# [TASK DETAILS]
Repeat the first line of the listing and each line after it, exactly, through the line containing "Image resolution: width=485, height=2576.".

[Opening INFORMATION SHOWN section]

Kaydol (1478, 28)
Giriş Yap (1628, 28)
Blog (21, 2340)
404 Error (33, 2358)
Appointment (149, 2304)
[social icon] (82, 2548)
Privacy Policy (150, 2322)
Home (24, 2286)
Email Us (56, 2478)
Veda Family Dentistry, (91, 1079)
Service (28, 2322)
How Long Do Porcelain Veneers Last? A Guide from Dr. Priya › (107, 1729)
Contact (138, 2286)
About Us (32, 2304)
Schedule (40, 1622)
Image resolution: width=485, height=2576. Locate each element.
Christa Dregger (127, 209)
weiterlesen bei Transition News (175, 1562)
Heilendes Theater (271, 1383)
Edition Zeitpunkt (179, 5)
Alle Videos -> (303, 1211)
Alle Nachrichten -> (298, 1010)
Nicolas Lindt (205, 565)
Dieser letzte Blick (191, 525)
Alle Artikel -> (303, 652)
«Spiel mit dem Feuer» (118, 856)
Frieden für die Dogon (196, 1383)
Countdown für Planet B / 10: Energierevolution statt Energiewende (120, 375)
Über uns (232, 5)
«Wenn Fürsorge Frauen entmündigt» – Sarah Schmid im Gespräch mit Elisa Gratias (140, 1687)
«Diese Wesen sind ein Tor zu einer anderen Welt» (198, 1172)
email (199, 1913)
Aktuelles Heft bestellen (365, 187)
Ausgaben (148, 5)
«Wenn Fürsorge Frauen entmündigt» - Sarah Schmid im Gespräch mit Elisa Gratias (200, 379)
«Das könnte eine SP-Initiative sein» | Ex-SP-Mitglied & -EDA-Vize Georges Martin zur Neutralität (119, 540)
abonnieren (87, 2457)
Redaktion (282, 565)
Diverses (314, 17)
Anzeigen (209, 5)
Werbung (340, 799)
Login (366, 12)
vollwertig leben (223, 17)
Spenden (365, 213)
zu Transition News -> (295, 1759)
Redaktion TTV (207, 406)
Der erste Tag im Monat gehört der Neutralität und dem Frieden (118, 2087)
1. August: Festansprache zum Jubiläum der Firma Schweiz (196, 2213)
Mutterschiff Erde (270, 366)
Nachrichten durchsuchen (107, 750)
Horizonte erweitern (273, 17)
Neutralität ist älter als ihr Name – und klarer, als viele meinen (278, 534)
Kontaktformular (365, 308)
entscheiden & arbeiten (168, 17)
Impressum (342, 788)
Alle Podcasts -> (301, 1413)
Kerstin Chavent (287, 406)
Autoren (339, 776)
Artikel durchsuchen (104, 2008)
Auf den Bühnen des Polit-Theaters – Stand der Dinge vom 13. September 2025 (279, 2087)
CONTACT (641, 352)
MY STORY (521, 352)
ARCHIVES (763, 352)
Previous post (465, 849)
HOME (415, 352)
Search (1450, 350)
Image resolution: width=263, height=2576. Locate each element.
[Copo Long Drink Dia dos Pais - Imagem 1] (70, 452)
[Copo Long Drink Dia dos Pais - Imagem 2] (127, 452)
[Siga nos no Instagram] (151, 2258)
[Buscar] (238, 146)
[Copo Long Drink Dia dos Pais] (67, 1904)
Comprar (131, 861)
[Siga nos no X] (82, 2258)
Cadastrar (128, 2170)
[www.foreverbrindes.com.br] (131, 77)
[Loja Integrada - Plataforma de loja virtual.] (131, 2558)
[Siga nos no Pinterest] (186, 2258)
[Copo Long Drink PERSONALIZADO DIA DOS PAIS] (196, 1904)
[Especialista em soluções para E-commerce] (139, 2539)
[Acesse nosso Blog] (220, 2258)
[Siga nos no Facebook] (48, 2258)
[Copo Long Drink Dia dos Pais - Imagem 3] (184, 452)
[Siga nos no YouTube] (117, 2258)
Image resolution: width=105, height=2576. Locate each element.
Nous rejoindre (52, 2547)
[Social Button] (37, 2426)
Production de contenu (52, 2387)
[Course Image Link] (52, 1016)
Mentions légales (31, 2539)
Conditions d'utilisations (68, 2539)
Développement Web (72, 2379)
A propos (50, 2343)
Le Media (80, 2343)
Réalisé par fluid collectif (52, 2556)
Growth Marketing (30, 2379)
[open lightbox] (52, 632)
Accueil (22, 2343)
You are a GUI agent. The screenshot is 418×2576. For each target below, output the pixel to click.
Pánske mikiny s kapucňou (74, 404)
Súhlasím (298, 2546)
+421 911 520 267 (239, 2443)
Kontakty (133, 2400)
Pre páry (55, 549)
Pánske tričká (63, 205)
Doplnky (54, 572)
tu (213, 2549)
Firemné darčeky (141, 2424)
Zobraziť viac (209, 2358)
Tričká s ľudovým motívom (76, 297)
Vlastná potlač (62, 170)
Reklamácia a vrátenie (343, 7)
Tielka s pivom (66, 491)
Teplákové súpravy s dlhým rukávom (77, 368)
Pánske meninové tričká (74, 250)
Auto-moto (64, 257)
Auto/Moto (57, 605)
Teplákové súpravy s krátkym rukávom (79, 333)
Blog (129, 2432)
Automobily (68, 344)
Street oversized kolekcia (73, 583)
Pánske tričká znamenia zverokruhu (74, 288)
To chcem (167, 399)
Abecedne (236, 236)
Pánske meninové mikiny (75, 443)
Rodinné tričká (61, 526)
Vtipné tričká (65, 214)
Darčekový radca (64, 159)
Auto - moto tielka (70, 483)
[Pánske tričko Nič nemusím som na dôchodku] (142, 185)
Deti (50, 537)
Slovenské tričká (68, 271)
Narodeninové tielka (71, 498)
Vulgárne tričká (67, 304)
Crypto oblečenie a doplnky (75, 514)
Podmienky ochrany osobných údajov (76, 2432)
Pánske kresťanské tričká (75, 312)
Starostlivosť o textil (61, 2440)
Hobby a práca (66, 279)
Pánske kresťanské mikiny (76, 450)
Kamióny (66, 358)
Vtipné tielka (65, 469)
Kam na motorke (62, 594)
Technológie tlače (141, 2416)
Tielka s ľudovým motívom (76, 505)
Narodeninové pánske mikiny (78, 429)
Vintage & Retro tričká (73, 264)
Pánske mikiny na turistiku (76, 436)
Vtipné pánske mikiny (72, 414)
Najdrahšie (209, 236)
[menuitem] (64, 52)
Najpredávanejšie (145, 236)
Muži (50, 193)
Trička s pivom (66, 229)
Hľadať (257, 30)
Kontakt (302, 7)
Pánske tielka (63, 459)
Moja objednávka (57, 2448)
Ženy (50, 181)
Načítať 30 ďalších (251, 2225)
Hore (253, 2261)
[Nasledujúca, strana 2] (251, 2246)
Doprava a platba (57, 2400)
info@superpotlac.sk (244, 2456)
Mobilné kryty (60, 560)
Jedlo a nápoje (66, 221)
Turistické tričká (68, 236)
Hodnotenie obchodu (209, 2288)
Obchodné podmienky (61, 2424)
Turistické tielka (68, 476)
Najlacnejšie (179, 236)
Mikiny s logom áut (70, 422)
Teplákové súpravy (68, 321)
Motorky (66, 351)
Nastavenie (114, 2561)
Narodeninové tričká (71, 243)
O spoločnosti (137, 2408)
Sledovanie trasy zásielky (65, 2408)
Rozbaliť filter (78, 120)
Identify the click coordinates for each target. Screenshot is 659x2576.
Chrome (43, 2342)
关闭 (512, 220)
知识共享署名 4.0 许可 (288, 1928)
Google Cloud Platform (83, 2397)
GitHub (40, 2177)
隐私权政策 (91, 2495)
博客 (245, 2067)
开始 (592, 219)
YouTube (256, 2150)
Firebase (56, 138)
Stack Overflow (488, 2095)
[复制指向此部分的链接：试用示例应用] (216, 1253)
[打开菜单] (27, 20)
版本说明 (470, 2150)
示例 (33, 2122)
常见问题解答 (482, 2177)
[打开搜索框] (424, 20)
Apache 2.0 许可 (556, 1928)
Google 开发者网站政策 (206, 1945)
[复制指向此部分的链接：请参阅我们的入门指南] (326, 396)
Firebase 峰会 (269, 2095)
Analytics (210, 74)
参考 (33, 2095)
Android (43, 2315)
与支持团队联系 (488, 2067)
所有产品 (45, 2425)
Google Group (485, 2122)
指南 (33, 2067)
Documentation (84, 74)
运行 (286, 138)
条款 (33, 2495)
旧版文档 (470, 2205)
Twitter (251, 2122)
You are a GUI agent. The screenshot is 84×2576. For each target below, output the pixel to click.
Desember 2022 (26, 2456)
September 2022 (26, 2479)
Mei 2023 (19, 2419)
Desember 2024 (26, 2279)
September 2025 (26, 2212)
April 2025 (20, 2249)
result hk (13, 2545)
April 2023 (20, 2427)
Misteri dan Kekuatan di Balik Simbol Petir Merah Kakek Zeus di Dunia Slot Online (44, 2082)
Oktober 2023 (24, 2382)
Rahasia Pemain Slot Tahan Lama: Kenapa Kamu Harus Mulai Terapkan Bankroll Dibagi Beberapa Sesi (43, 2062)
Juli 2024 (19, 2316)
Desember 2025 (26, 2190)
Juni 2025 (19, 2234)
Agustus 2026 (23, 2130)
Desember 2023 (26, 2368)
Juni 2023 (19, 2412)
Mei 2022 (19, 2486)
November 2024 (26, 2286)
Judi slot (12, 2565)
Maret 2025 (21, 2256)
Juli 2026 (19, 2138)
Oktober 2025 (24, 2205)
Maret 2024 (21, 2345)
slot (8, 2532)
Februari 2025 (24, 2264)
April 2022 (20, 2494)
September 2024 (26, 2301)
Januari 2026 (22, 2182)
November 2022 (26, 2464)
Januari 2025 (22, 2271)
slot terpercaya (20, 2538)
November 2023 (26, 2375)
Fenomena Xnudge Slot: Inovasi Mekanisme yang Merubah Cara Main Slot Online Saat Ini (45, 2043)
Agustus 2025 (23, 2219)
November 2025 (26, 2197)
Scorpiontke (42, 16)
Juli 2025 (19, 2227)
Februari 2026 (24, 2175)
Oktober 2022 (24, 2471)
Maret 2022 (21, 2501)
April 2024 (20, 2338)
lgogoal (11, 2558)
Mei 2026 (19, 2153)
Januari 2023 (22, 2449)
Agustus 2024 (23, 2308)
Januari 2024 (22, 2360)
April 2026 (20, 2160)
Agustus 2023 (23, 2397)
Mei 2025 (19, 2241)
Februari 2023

[Closing INFORMATION SHOWN section]

# [RESPONSE TO THIS TASK]
Kaydol (1478, 28)
Giriş Yap (1628, 28)
Blog (21, 2340)
404 Error (33, 2358)
Appointment (149, 2304)
[social icon] (82, 2548)
Privacy Policy (150, 2322)
Home (24, 2286)
Email Us (56, 2478)
Veda Family Dentistry, (91, 1079)
Service (28, 2322)
How Long Do Porcelain Veneers Last? A Guide from Dr. Priya › (107, 1729)
Contact (138, 2286)
About Us (32, 2304)
Schedule (40, 1622)
Image resolution: width=485, height=2576. Locate each element.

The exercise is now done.